**DIRECTIVE:**
Rewrite only the lines from the one holding "Find the location" through the one holding "Locate an element", inclusive, replacing "resolution" with "size" and leaving everything else in them unchanged.

**AVAILABLE RECORDS:**
┌──

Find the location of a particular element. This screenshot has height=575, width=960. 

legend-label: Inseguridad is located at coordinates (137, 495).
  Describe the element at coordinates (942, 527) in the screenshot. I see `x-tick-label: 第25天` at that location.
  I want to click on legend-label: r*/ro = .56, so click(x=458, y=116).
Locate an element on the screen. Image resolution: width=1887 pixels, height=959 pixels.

└──
┌──

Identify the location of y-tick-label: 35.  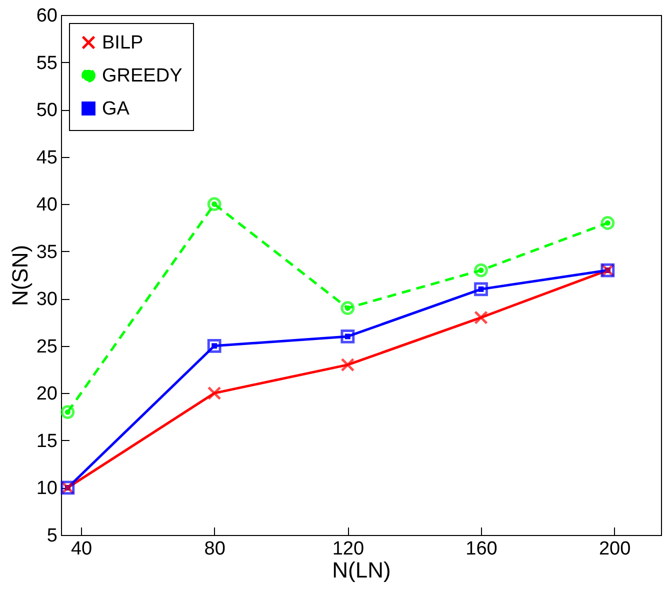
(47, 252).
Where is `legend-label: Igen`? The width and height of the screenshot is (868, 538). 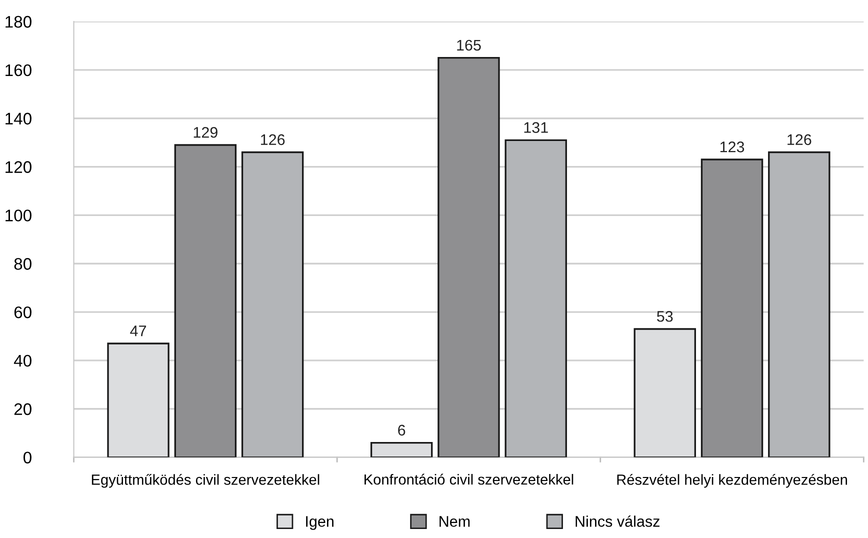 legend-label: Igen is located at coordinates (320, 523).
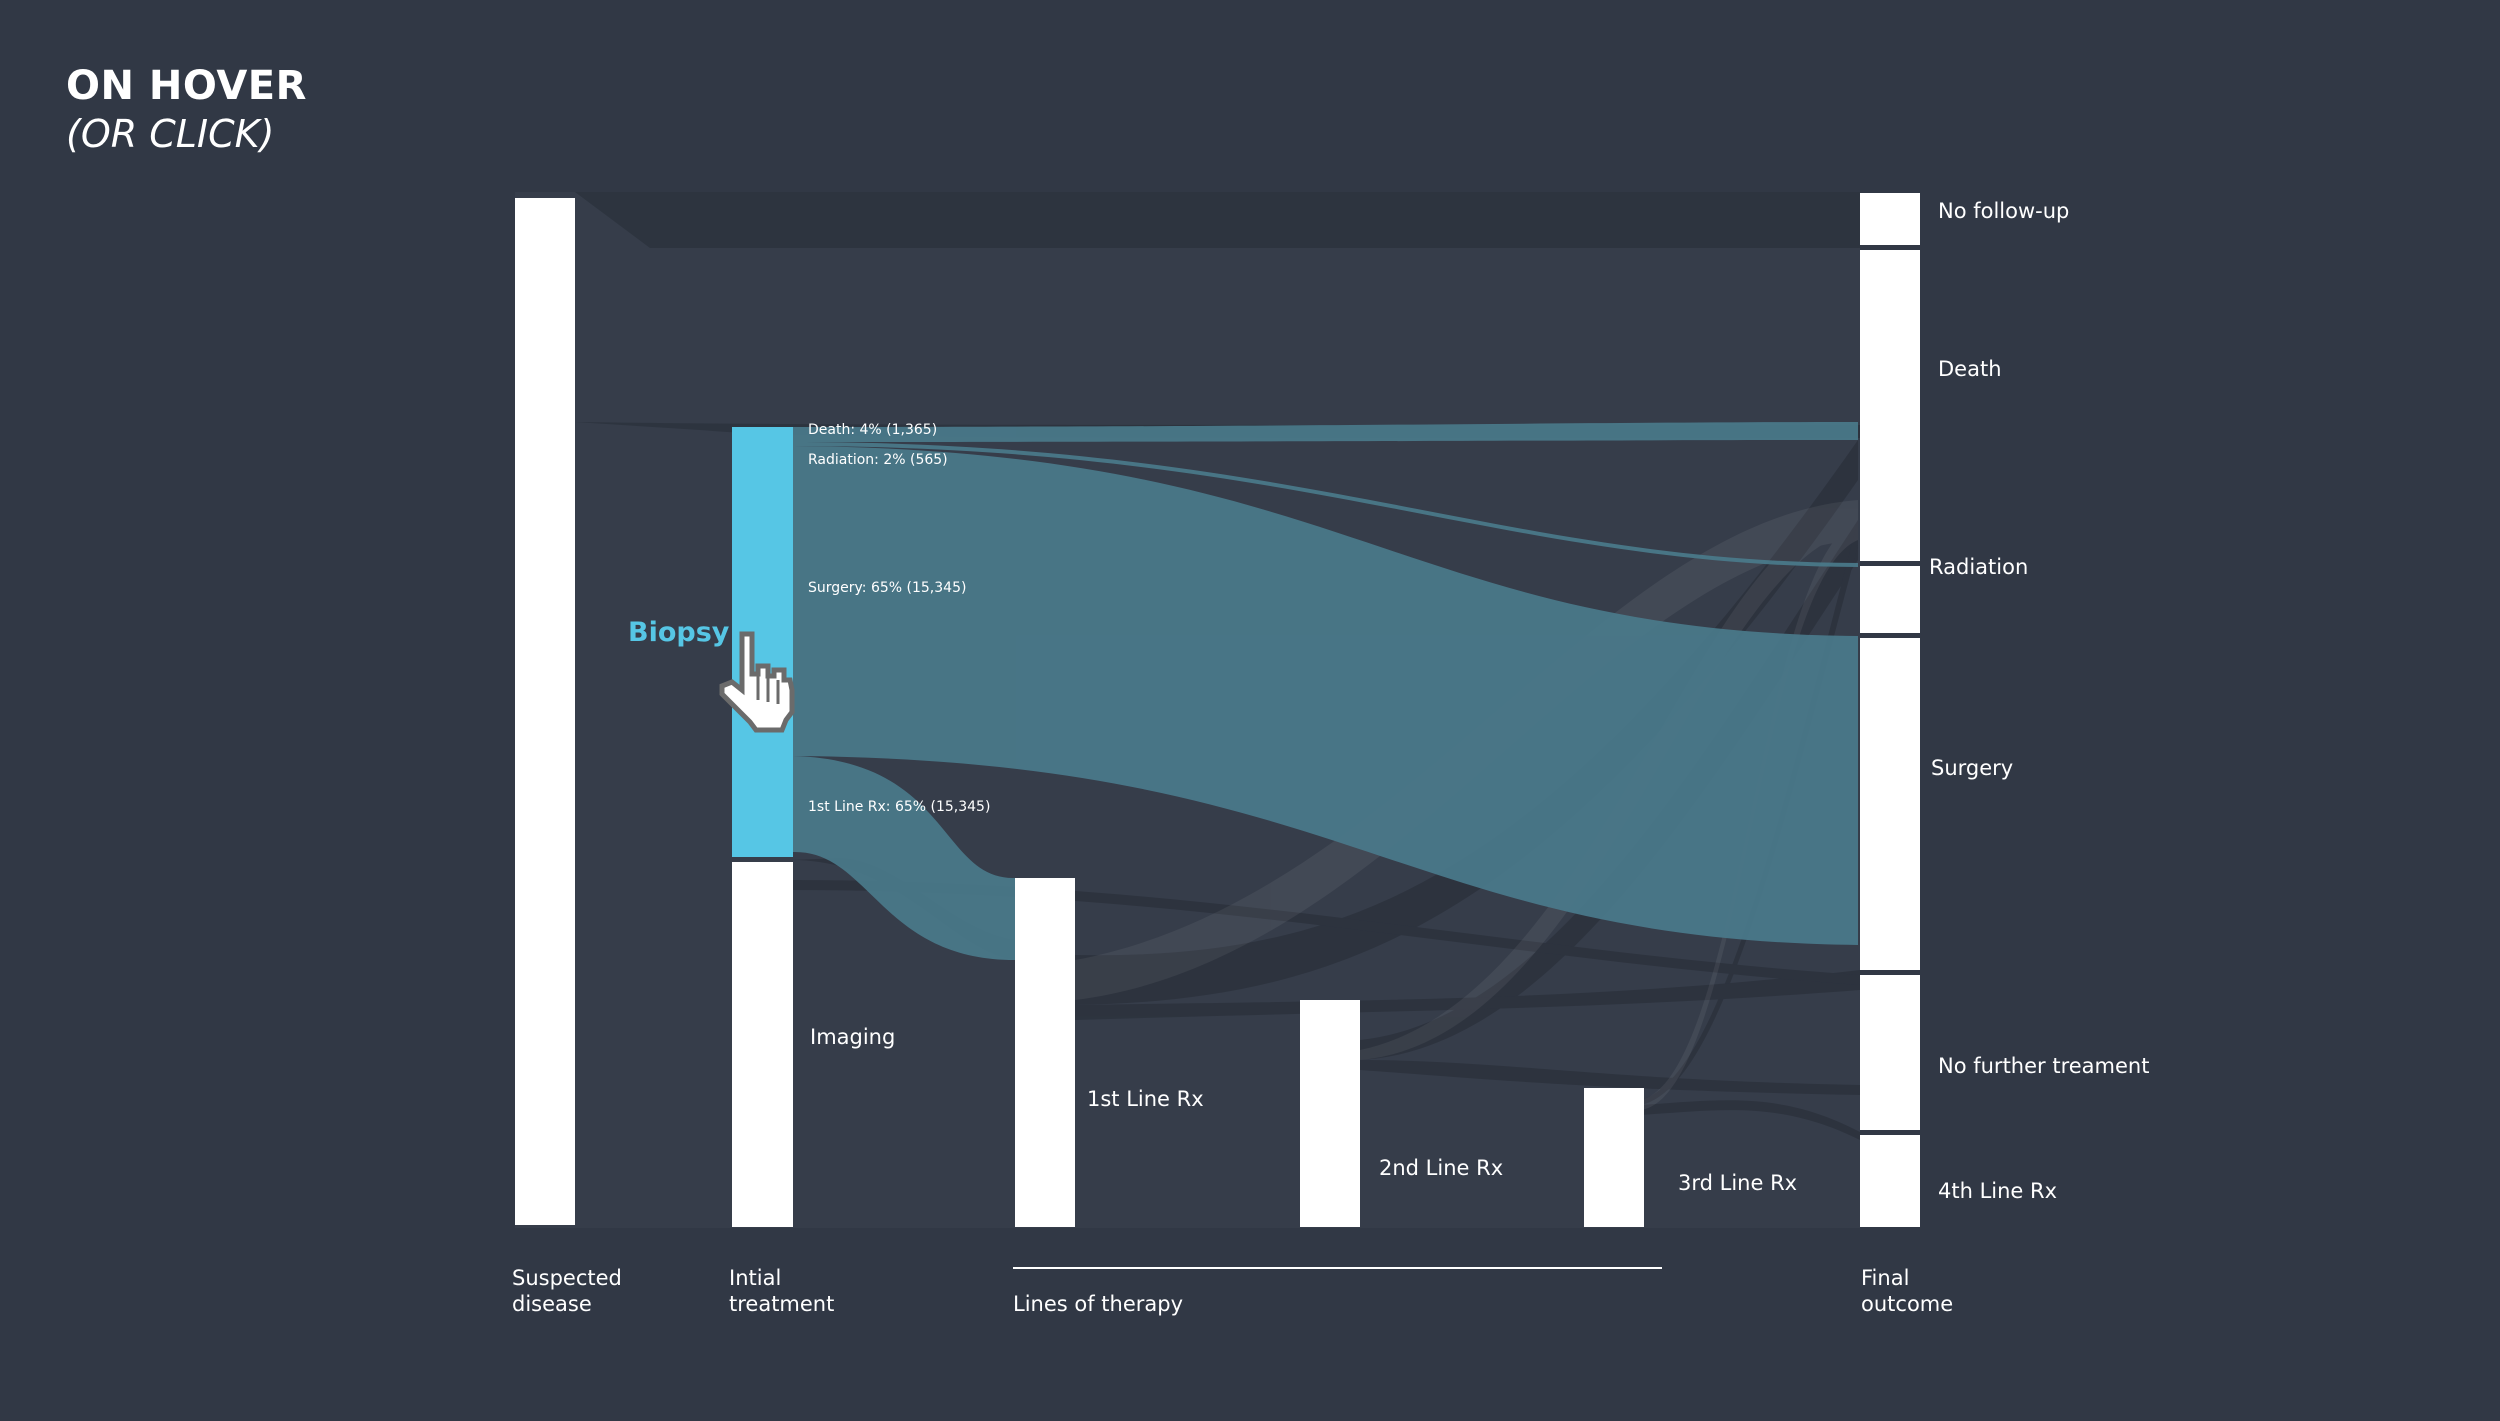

└──

**YOUR RESPONSE:**
Find the location of a particular element. This screenshot has height=575, width=960. 

legend-label: Inseguridad is located at coordinates (137, 495).
  Describe the element at coordinates (942, 527) in the screenshot. I see `x-tick-label: 第25天` at that location.
  I want to click on legend-label: r*/ro = .56, so click(x=458, y=116).
Locate an element on the screen. Image size: width=1887 pixels, height=959 pixels.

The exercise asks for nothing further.